If you’ve found yourself feeling like a failure or guilty for not being able to breastfeed, you’re not alone. Feeding your baby can be so emotionally loaded, even when you didn’t feel strongly about breastfeeding before the baby came. And then the unexpected challenges that are common with breastfeeding, can throw us into absolute emotional chaos (on top of all of the other postpartum whirlwinds). 

Why do I feel such a failure?”

 1. You were promised an idealised version of breastfeeding

Many mums are told that breastfeeding is easy, instinctive, bonding, and the “right” thing to do. When reality doesn’t match that promise, when it hurts, when baby can’t latch, when supply takes time to catch up, when trauma or mental health struggles get in the way, it’s natural to blame yourself.

2. Society places pressure on mothers, not support

We talk a lot about “breast is best” but far less about the lack of accessible support, the emotional toll of early parenthood, or the sheer physical demands of feeding a newborn.
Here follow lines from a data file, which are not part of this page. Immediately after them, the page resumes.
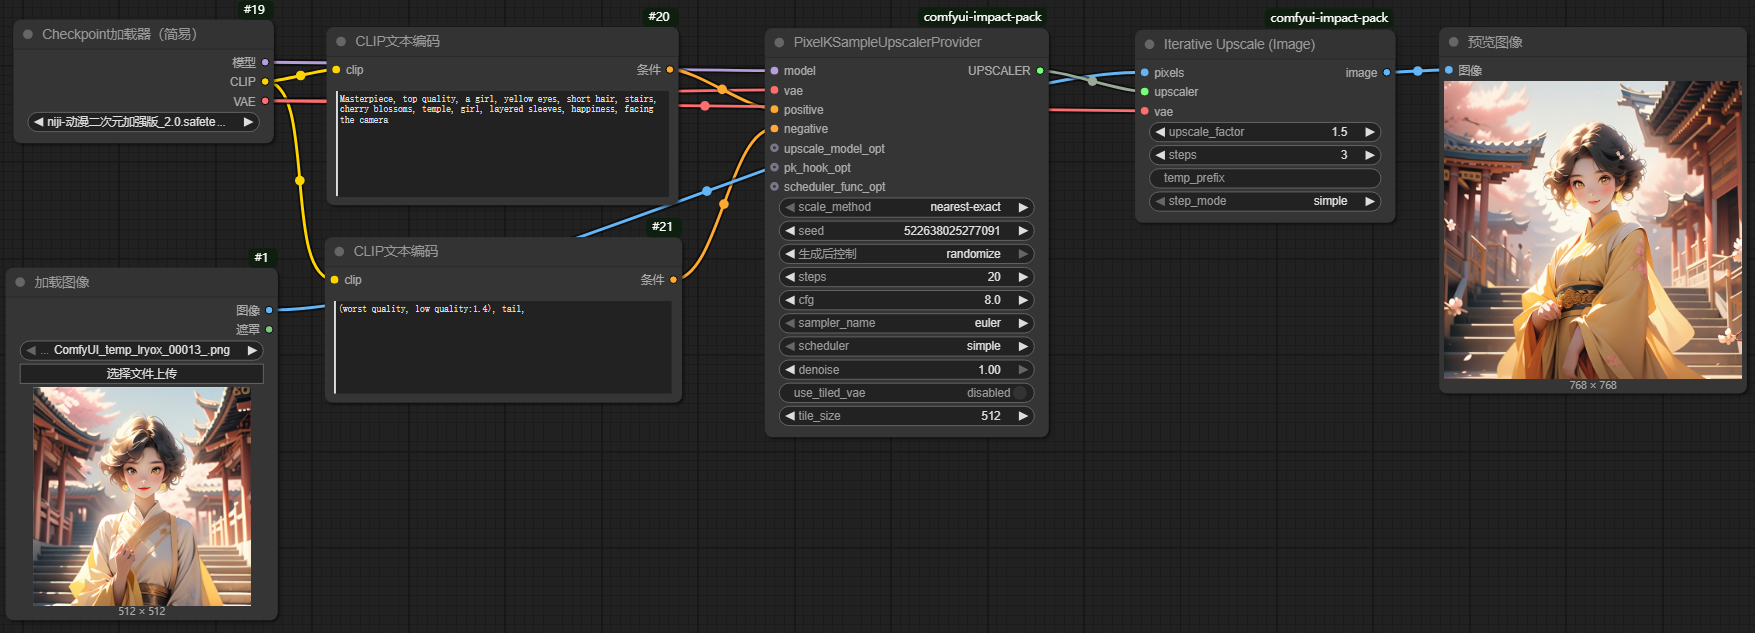Select the niji checkpoint model name field
The width and height of the screenshot is (1755, 633).
143,122
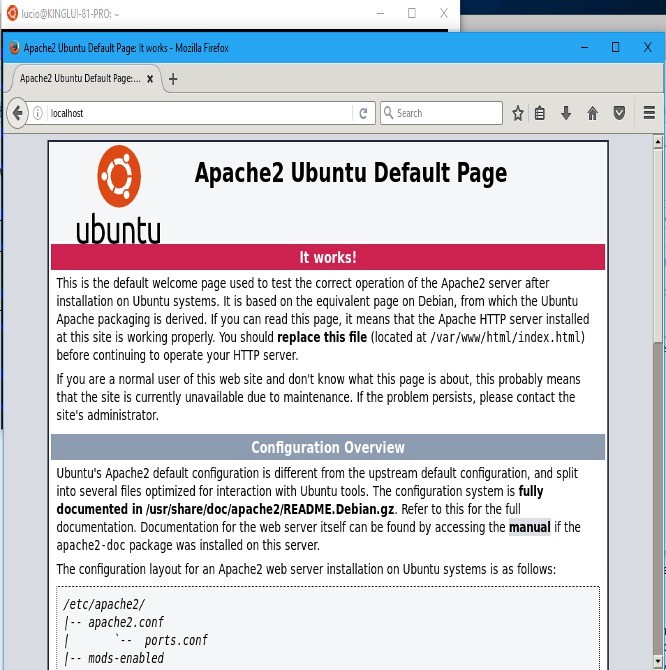Click the localhost address bar

200,113
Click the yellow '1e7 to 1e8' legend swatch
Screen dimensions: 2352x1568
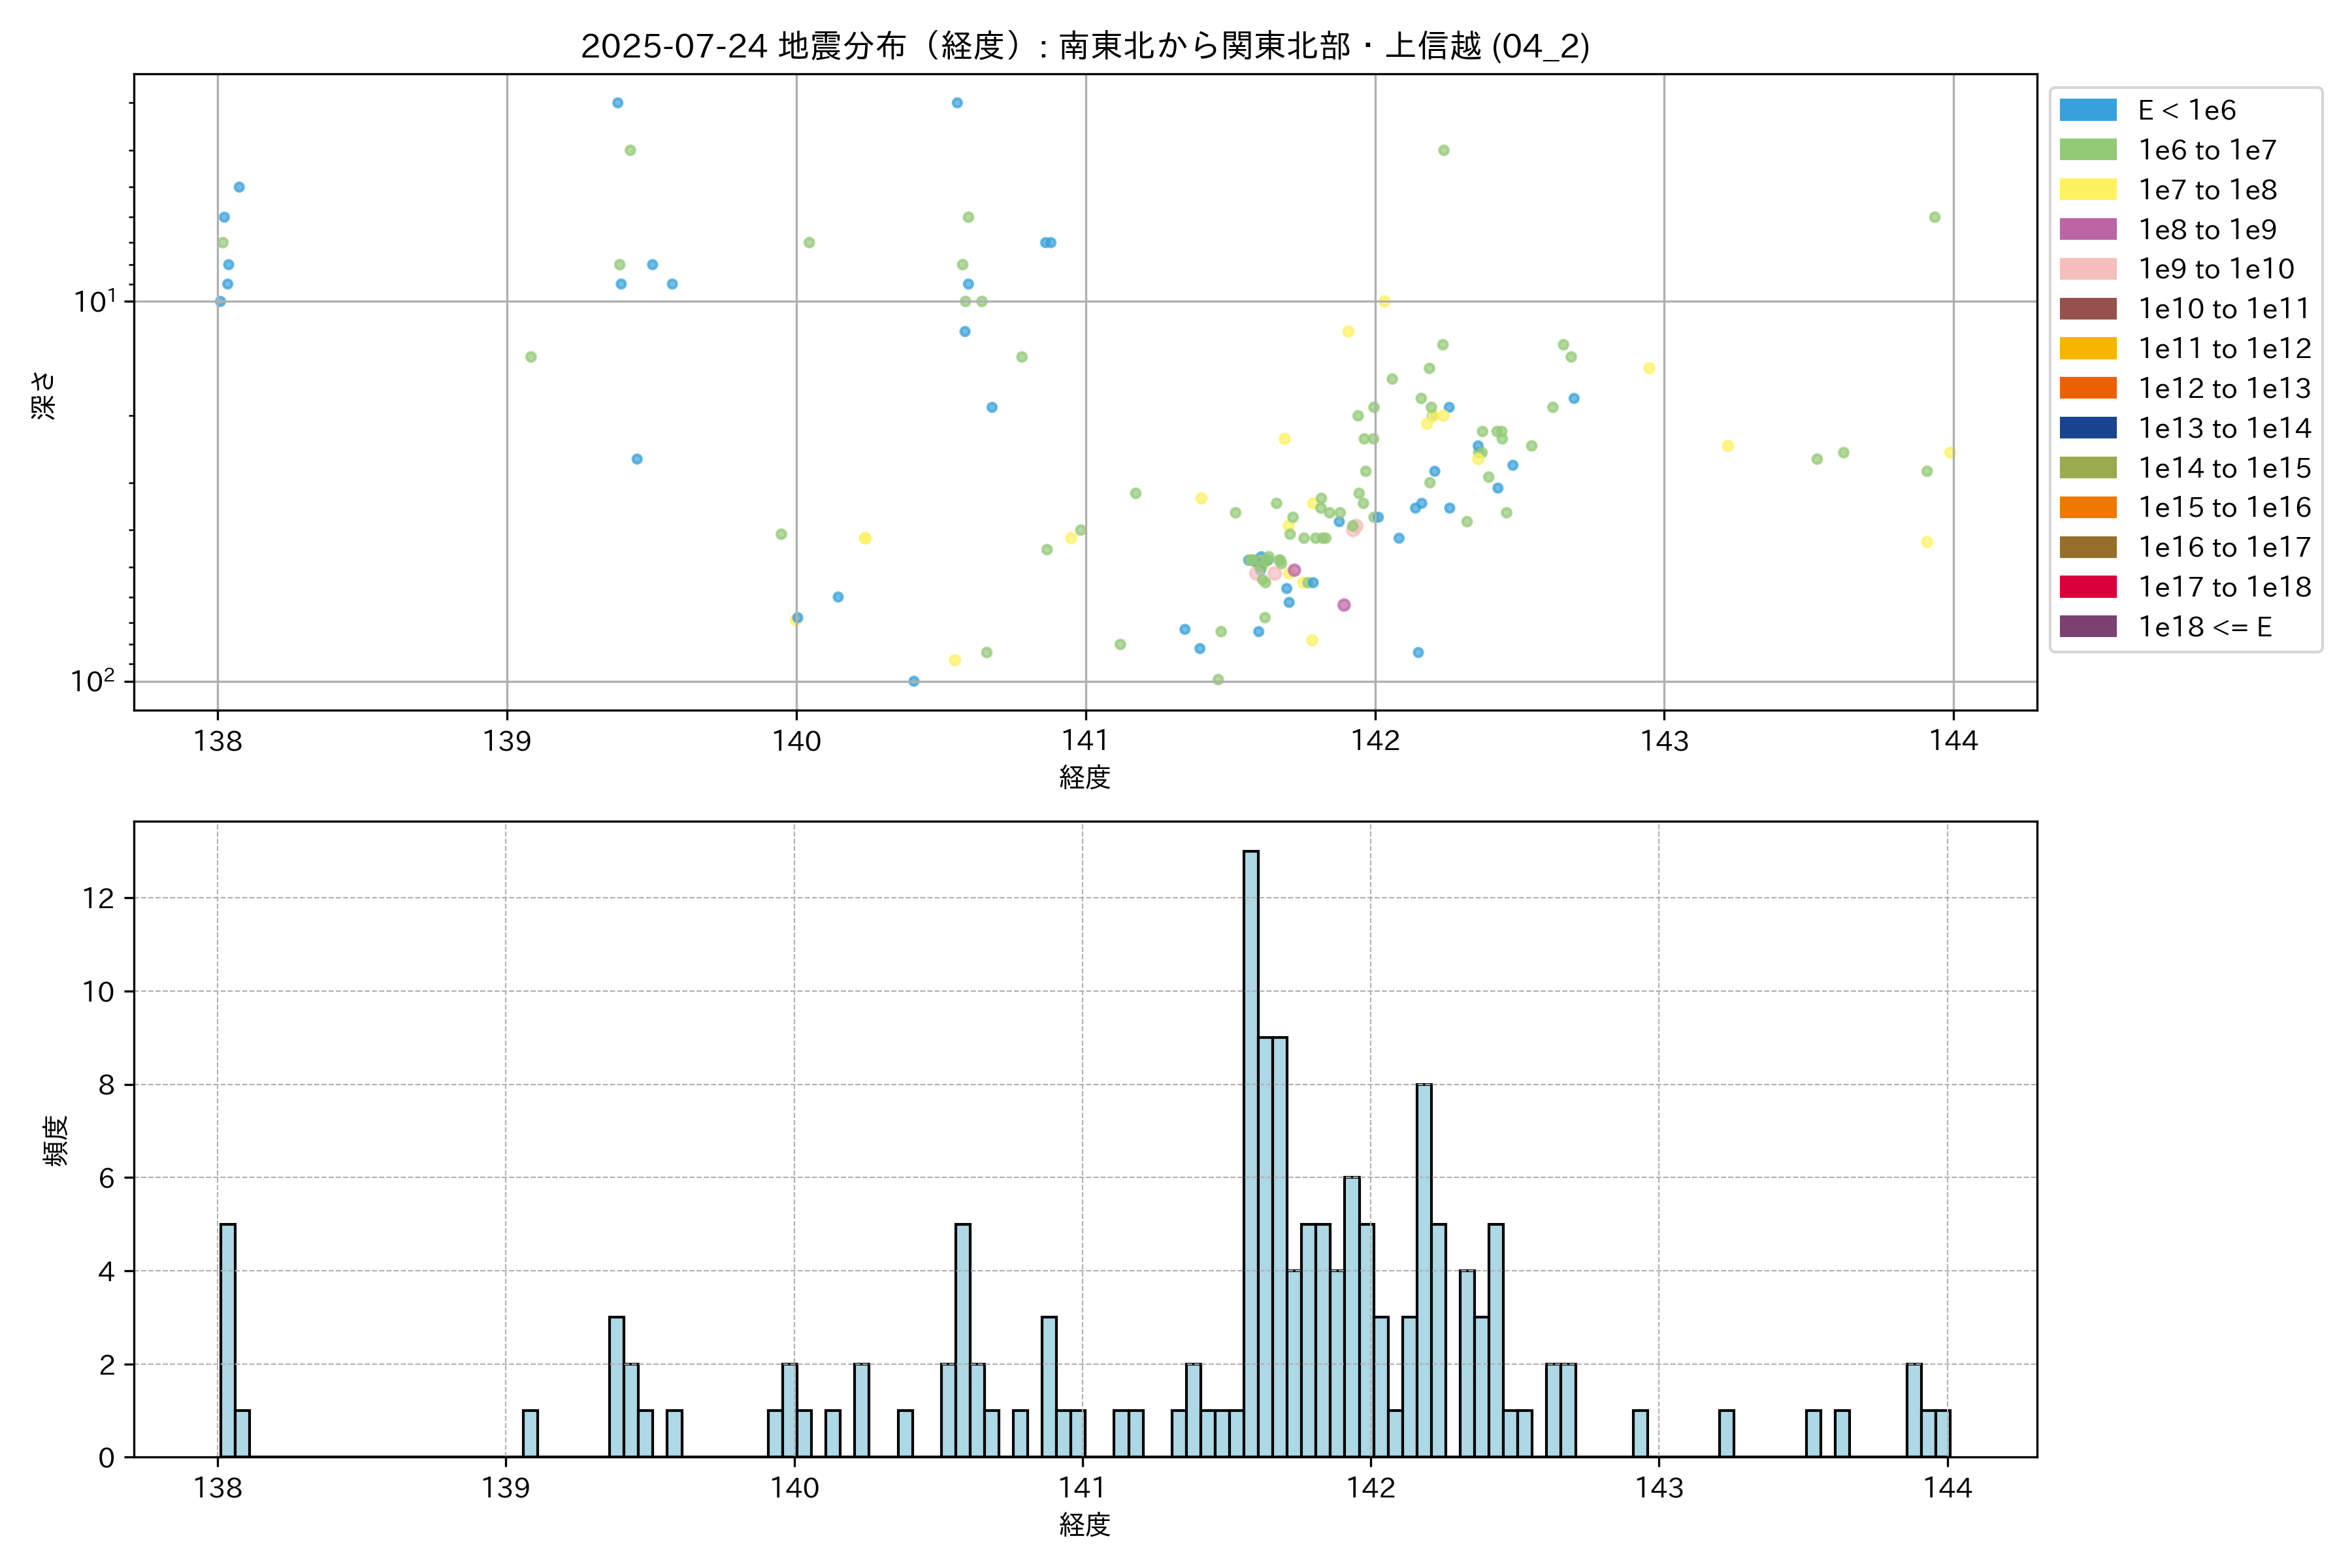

You were expected to succeed in conditions that often make success incredibly difficult. And then when you struggle, you hear “fed is best”. Which adds invalidation to injury, and doesn’t acknowledge that perhaps for you, the solution isn’t as straightforward as switching breast for bottle and never looking back. 

3. Guilt is a sign of how deeply you care

You feel guilty because you want the best for your baby, not because you’ve done something wrong. Breastfeeding is a complex physical, hormonal, emotional, logistical and relational process. It is not a simple matter of willpower.

You Deserve Self-Compassion

You might be talking to yourself harshly right now: 
“I should’ve tried harder.” 
“I’m letting my baby down.” 
“Other mums can breastfeed… why couldn’t I?”

But take a moment to imagine if a close friend came to you with those words. 
Would you judge her? 
Would you tell her she failed? 
Or would you hold her, reassure her, remind her that she’s doing her best?

Instead of:

“I failed at breastfeeding.”

Try:

“I did everything I could in circumstances that were incredibly hard.” 
“My worth isn't defined by a feeding method.” 
“I made the best choice for my baby and for me.” 
“I deserve kindness, too.”

We understand how you feel, and you aren’t alone in navigating this

Whether breastfeeding didn’t work, didn’t feel right, or didn’t support your mental health, you are still a loving, committed, thoughtful parent. Your baby is lucky to have you. And you deserve the same compassion, support, and understanding you would offer anyone else navigating something this complex and emotional.